Artistic & abstract photography
These series were created as part of a scientific work on abstract photography in the discourse of the 21st century, exploring the extent to which the creation of abstract photography can be brought about through an artistic process.
[Zwischenwelten pt. 1] In the dialogue between visual perception and the reflection of blurring techniques, this series opens up an in-between world that is explored through photographic abstraction. The parameter of blur has accompanied photographic art discourse since the medium's beginnings and represents an important aspect in the establishment of photography in the system of the arts. Exploratory and experimental work with defocusing, movement of the camera, longer exposure times, underexposure and overexposure, and shallow depth of field as means of design and expression have continuously abstracted from an essentiality of photography — sharpness — which seems to be inevitably anchored within our society with a correct photographic image. Blur dissolves the identifiability of the representational, relegates it in favor of abstraction and form, and abstracts fragments of reality. This creates an ambivalent relationship to photography's fidelity to the image, as it has often been attributed to it since its beginnings. In addition, the blur in this series takes a metaphorical place in that it embodies the process of deceleration, arising from a subjective view. Thus, it is related to a theme relevant to the photographer — deceleration within the botanical environment. The choice of the portrait format of the photograph brings about another level of abstraction of human vision. In the abstract photographs of Zwischenwelten pt. 1, the object or the real motif does not appear in itself, but the idea and the design are objectified and take the place of the real motif. The medium of photography as an individual space of experience comes to the fore.

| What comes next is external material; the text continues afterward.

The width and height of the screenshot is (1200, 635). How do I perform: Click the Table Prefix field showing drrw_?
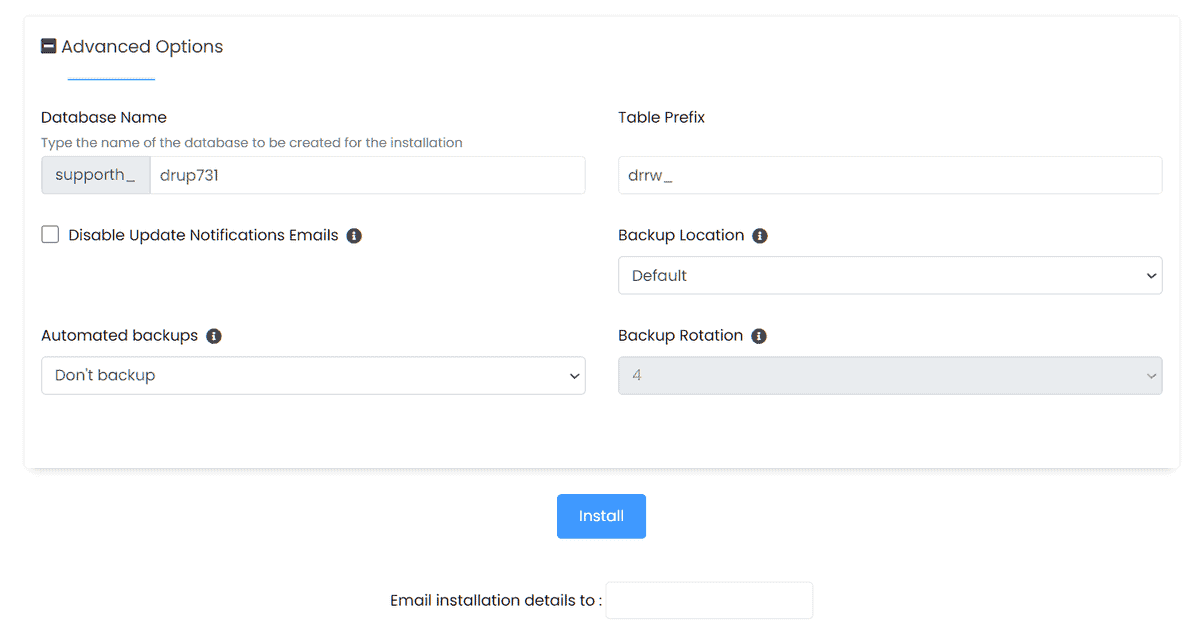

[Zwischenwelten pt. 2] was inspired by the interplay of photographic "foreign reference and self-reference". Thus Zwischenwelten pt. 2 is increasingly concerned with the opaque side of photography. According to the semiotician Winfried Nöth, a photographic sign can be both transparent and opaque and always stands between viewer "and the world behind it". A photograph is transparent when it embodies the representation of the world to which it refers, whereby iconicity and indexicality play a considerable role. On the one hand, what is represented is reflected; on the other hand, the photograph refers to its reference object like a trace. The opaque photo, however, "does not allow a view through to a world it represents". This gives rise to "new way[s] of looking at things" that are directed at the photographic sign itself. Thus, traces that plants leave on various surfaces through shadows and light reflections were photographed, creating another level of abstraction — it is not the plants themselves that serve as the basic motifs, but their traces, which pushes the transparent side of the photograph even further into the background.